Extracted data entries
○ ○ ○ ○ ○ ○ ○

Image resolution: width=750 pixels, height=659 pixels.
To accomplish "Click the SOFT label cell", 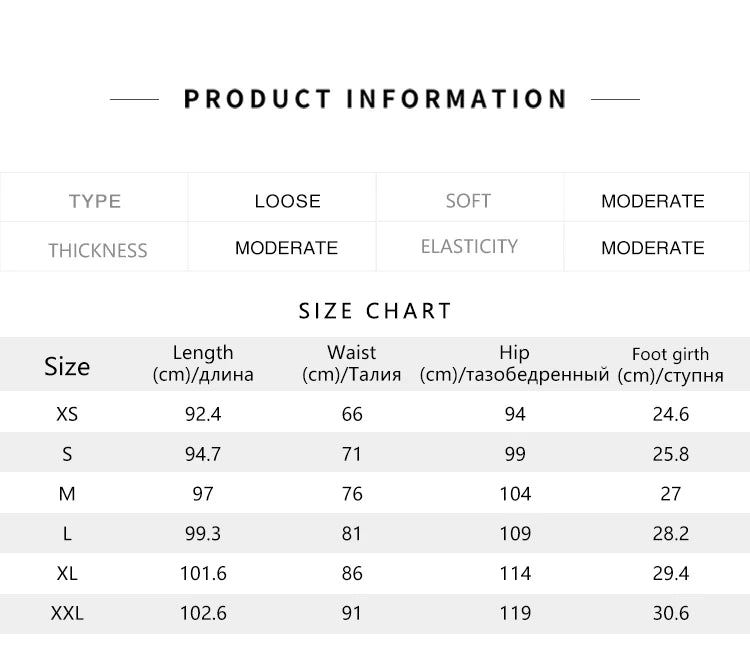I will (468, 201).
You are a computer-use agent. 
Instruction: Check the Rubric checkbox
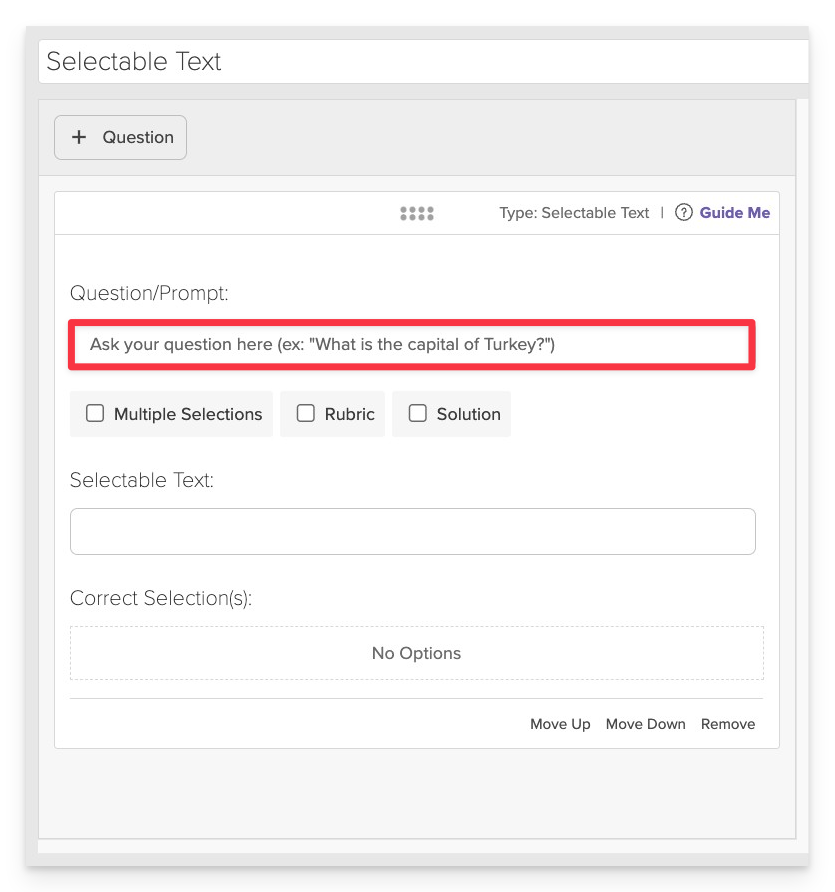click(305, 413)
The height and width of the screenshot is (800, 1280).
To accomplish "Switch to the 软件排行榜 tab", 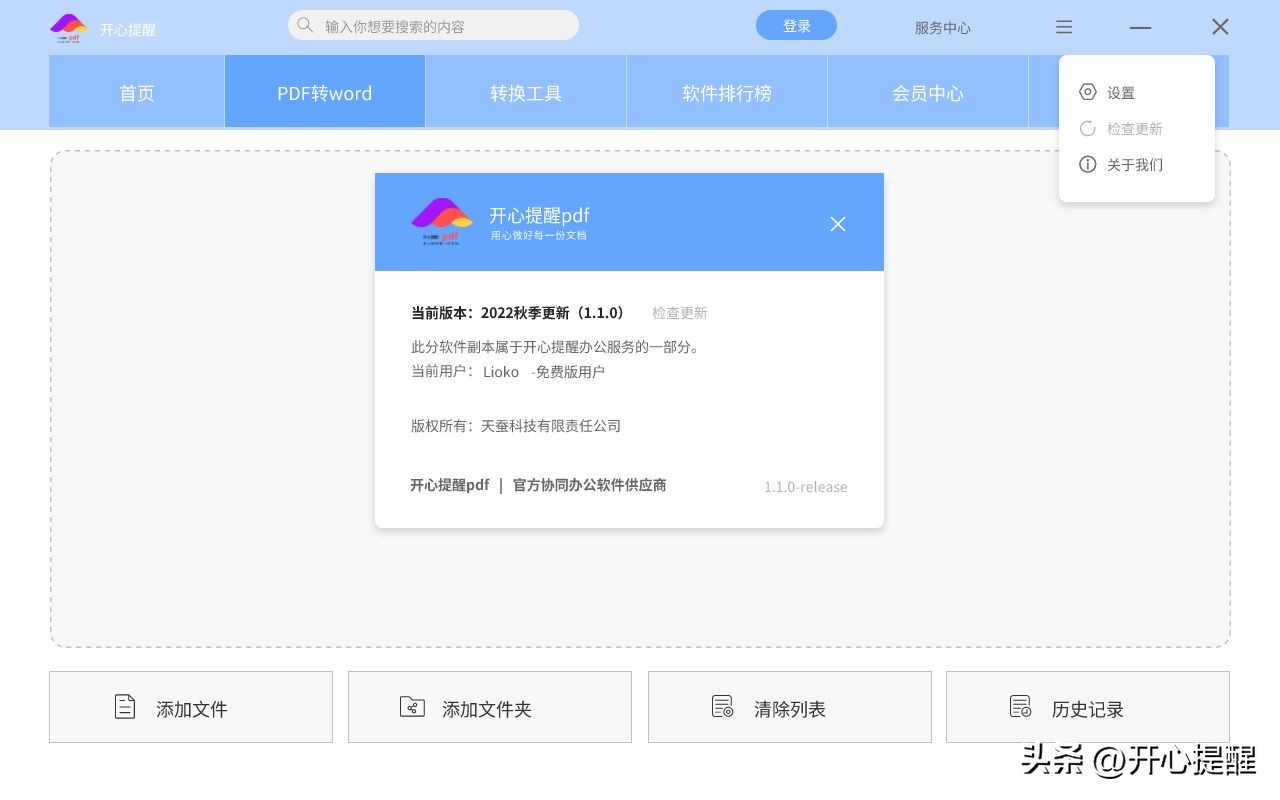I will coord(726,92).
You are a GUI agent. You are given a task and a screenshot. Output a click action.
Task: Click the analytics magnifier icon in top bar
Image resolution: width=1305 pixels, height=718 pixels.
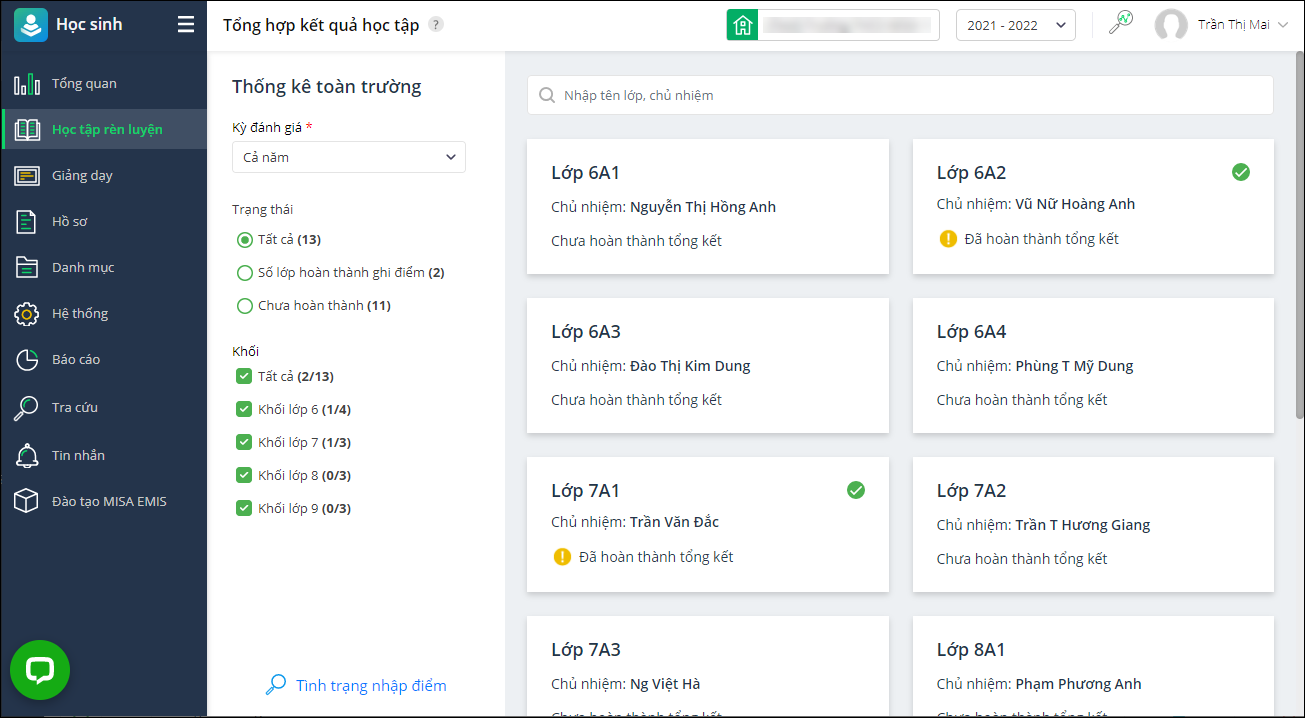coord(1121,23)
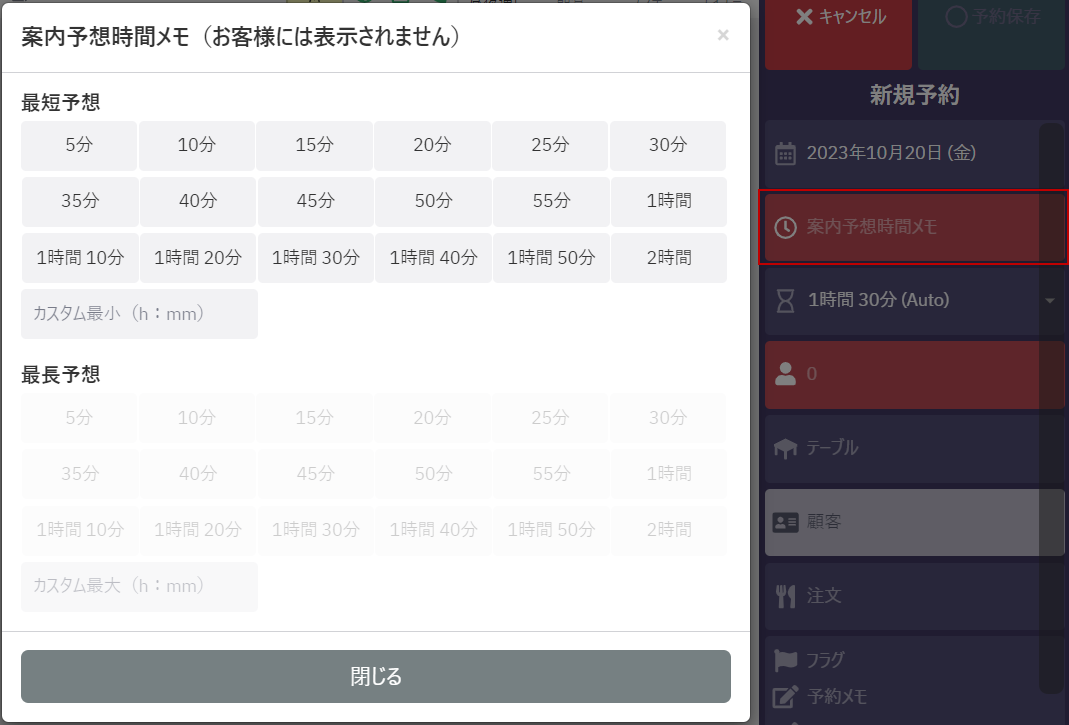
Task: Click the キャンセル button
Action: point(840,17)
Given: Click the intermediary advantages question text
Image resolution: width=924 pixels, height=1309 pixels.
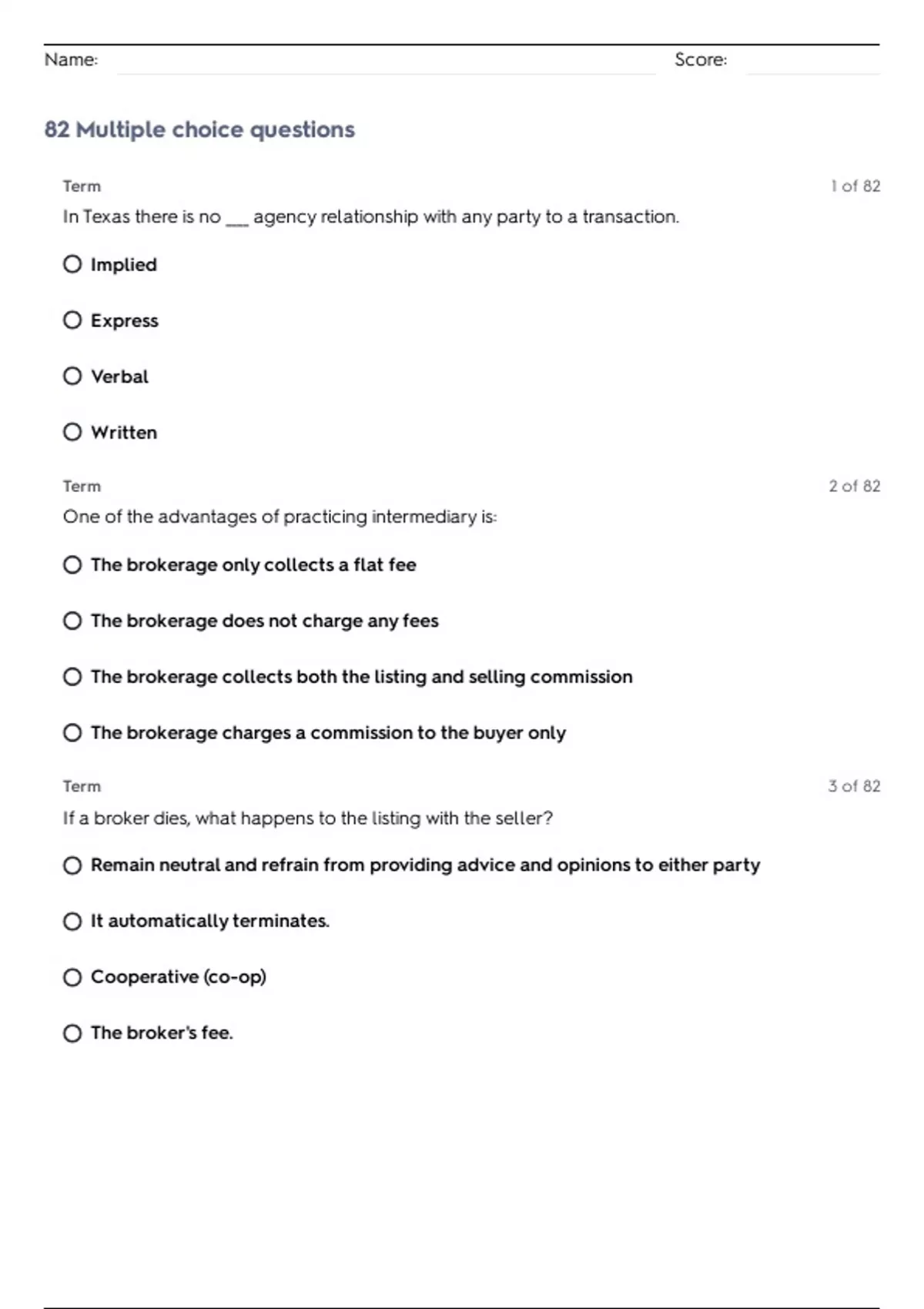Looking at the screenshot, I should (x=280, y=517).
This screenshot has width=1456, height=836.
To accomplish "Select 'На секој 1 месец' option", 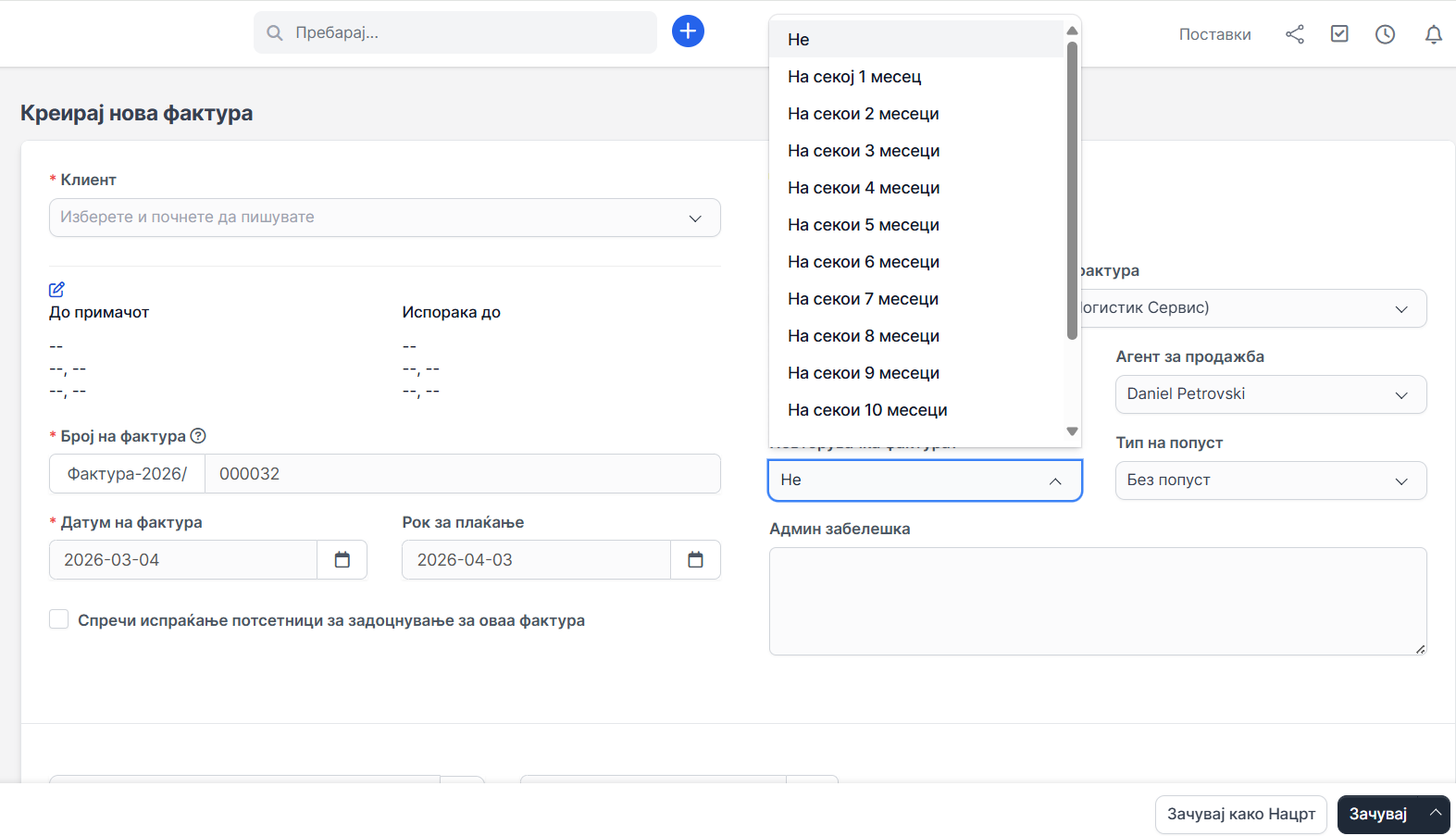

○ ○ ○ ○ ○ ○ ○

> What you are asked to do:
Start with the line that holds "This screenshot has width=1456, height=836." and retype each line through the last one in the data, exactly and without pictures.

> Exercise result:
This screenshot has width=1456, height=836.
To accomplish "Select 'На секој 1 месец' option", 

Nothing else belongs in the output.